* **REQUIRED WORK**
Output the records again verbatim.

[Pixel coordinate grounding data]
-- -- --
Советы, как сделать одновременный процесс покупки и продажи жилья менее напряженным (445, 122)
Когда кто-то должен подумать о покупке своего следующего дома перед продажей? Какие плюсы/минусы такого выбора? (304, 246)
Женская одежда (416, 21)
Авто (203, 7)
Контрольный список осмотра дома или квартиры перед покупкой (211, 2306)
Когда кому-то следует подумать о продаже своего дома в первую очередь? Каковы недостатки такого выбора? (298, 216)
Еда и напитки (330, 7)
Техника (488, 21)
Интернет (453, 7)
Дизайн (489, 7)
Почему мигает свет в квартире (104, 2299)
-- -- --
* **SOLUTION TO THIS TASK**
Советы, как сделать одновременный процесс покупки и продажи жилья менее напряженным (445, 122)
Когда кто-то должен подумать о покупке своего следующего дома перед продажей? Какие плюсы/минусы такого выбора? (304, 246)
Женская одежда (416, 21)
Авто (203, 7)
Контрольный список осмотра дома или квартиры перед покупкой (211, 2306)
Когда кому-то следует подумать о продаже своего дома в первую очередь? Каковы недостатки такого выбора? (298, 216)
Еда и напитки (330, 7)
Техника (488, 21)
Интернет (453, 7)
Дизайн (489, 7)
Почему мигает свет в квартире (104, 2299)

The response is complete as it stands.